When the Berlin Wall came down, George H.W. Bush offended
Margaret Thatcher by strongly backing German unification. He also made the none-too-diplomatic observation that Germany would emerge as the leading player in post-communist Europe. But Mr Bush held fast to the policy of encouraging Britain to remain inside the European tent.

Mr Cameron, of course, makes his own choices. It would be more than curious were British politicians to set a course in Europe dictated by America’s national interest. But Mr Obama’s démarche was a reminder, if one were needed, that Britain’s twin relationships with the US and Europe are not discrete alternatives. In this eternal triangle, the closeness of the alliance with Washington rests on the leverage Britain exercises on its own continent.
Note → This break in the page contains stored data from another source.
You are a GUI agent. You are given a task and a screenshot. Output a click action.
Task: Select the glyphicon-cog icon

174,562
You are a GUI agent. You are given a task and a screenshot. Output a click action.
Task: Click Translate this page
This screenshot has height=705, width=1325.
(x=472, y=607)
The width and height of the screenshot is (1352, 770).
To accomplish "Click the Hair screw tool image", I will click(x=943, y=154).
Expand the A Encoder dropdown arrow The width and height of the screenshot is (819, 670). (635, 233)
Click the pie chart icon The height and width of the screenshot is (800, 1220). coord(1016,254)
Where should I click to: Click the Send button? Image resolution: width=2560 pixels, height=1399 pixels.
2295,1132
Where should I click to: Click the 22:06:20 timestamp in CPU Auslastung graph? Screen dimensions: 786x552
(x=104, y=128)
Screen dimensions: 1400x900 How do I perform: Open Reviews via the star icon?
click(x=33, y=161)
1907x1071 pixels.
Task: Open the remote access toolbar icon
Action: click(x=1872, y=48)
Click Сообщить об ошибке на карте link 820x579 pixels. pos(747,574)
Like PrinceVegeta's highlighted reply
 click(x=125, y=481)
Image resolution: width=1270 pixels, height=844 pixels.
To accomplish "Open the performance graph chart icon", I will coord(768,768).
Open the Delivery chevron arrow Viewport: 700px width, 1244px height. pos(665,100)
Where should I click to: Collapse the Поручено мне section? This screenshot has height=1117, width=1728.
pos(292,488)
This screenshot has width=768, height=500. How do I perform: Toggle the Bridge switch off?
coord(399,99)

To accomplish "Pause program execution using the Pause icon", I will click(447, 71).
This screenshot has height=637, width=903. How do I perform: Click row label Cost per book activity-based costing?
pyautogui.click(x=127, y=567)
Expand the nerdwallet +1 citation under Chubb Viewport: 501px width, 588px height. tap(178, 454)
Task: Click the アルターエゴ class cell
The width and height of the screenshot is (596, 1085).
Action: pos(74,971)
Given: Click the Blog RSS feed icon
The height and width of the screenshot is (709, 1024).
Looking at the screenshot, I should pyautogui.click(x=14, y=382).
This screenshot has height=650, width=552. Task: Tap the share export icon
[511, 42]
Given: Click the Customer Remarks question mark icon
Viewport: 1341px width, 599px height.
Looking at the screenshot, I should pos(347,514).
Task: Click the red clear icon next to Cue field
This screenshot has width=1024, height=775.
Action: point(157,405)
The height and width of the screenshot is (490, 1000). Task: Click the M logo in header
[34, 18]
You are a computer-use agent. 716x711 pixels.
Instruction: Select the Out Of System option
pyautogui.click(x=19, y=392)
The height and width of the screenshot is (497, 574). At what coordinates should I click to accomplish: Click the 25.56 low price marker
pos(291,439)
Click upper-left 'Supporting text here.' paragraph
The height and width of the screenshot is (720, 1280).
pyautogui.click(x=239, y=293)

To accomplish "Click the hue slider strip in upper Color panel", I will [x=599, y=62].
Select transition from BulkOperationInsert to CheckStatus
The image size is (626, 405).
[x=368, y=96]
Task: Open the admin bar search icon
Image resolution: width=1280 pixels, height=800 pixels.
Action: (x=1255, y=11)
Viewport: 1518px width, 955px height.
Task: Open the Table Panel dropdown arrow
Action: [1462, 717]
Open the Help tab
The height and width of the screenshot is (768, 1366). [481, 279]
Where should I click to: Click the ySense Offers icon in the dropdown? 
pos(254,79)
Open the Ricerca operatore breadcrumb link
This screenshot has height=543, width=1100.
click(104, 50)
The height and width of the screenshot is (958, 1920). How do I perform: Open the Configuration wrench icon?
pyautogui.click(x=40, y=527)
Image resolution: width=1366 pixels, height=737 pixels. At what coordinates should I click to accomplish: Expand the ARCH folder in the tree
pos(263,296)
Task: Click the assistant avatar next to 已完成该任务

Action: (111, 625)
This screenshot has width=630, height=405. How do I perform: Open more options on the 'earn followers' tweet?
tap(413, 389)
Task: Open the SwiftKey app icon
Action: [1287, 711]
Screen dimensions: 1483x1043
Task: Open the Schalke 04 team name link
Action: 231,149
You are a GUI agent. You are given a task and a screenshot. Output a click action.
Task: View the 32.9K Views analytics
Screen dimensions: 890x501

The exchange also underlines how a resolution of the eurozone crisis would change profoundly the political geography of Europe. Mr Cameron’s government, with the reluctant acquiescence of the Liberal Democrats, the smaller, and notionally pro-European coalition partner, disdains European integration. What is happening now is that eurozone “push” is reinforcing eurosceptic “pull”. As they negotiate new arrangements to pool economic decision-making, other EU leaders, and notably Germany’s Angela Merkel, are growing less tolerant of British exceptionalism.

Mr Cameron says that Britain’s interest would be best served by deeper co-operation in the eurozone. In the short term that is true. It would certainly take some of the pressure off the British economy. Mr Cameron is confronted with a fiscal deficit to match that of Greece and a stalled economy. Britain, like everyone else, badly needs growth.
The strategic consequences of an integrated eurozone are something else. If (and, given the record of the past couple of years, it remains an important “if”) governments create an economic and political union, Britain’s voice will be weakened. Decisions on Europe’s economic policy have already gravitated towards the euro-plus group of present and prospective members of the single currency. This process will be greatly accelerated if financial is added to fiscal integration.

Decisions about the single market, in which Britain has a vital national interest, would inevitably be made within the single currency grouping. Quite plausibly, Britain would find itself alone, or with one or two others, in a second tier. Notionally, it might be assured of an equal say but, de facto, its status would be downgraded to that now enjoyed by Norway, Iceland and Liechtenstein in the European Economic Area.

Some officials with deep experience of the EU and all its works argue that it need not come to this. Whatever their frustrations with Britain, other governments value its instincts and contribution: Germany shares an open economic outlook; France Britain’s global outlook. With some smart diplomacy and a modicum of compromise, Brits and continentals could continue to muddle along together.

This assumes Mr Cameron wants such an outcome. Many in his party see a disengagement as an opportunity. In any event, the new arrangements in the eurozone will change the terms of British participation in the EU. An eventual British referendum to decide the future of the relationship now looks all but inevitable.

One eurosceptic figure in Mr Cameron’s cabinet was heard some time ago to remark that there was no longer any need for Britain to leave Europe, as Europe was leaving Britain. Events may prove him right.